Exercícios para quem tem hipotireoidismo

A prática regular de exercícios físicos é muito importante para quem tem hipotireoidismo, pois ajuda no gerenciamento dos sintomas. Aumento do metabolismo, melhora do humor e perda de peso são apenas alguns dos benefícios.

Uma vez que o paciente já está em tratamento, recomenda-se exercícios cardiovasculares de baixo impacto, como ciclismo, natação, treinamento elíptico e caminhada. Dependendo do seu condicionamento físico você pode conversar com seu médio sobre como avançar para exercícios cardio mais intensos, como corrida.

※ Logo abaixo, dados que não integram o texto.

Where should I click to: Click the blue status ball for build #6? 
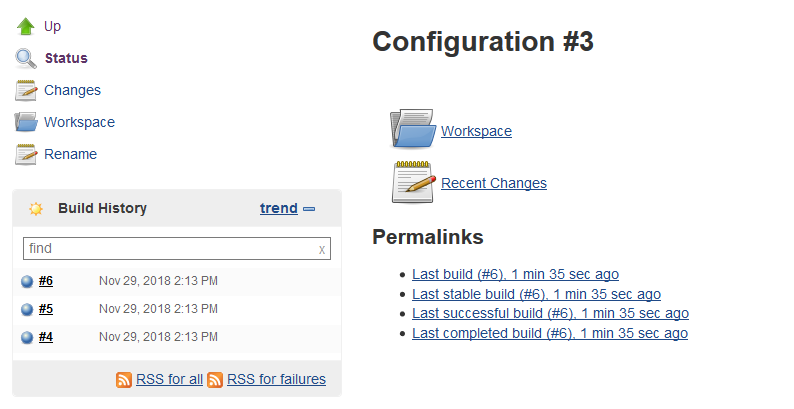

Não há exercícios proibidos para quem tem hipotireoidismo e está em tratamento, é preciso apenas pegar leve no começo e entender que seu corpo não está em condições de aguentar um treino mais pesado. Lembre-se sempre de consultar um profissional de saúde (de preferência um endocrinologista) para avaliar sua função hormonal.

E o ganho de massa muscular?

Quando seu corpo já estiver avançado no tratamento e acostumado à rotina de exercícios, é possível pensar em ganho de massa muscular. Para isso, quem tem hipotireoidismo deve aliar uma dieta balanceada (com boas proteínas) à um plano de exercícios voltados ao ganho de massa muscular, como musculação por exemplo.

Os exercícios devem ser realizados em uma quantidade de horas adequada às limitações do seu corpo, e os níveis hormonais tireoidianos devem sempre ser monitorados. É recomendando também não ingerir bebidas alcoólicas nem fumar.

O hipotireoidismo é uma condição em que o corpo vai ficando cada vez mais fatigado e dolorido, por isso os exercícios físicos, mesmo que em níveis moderados, são tão importantes.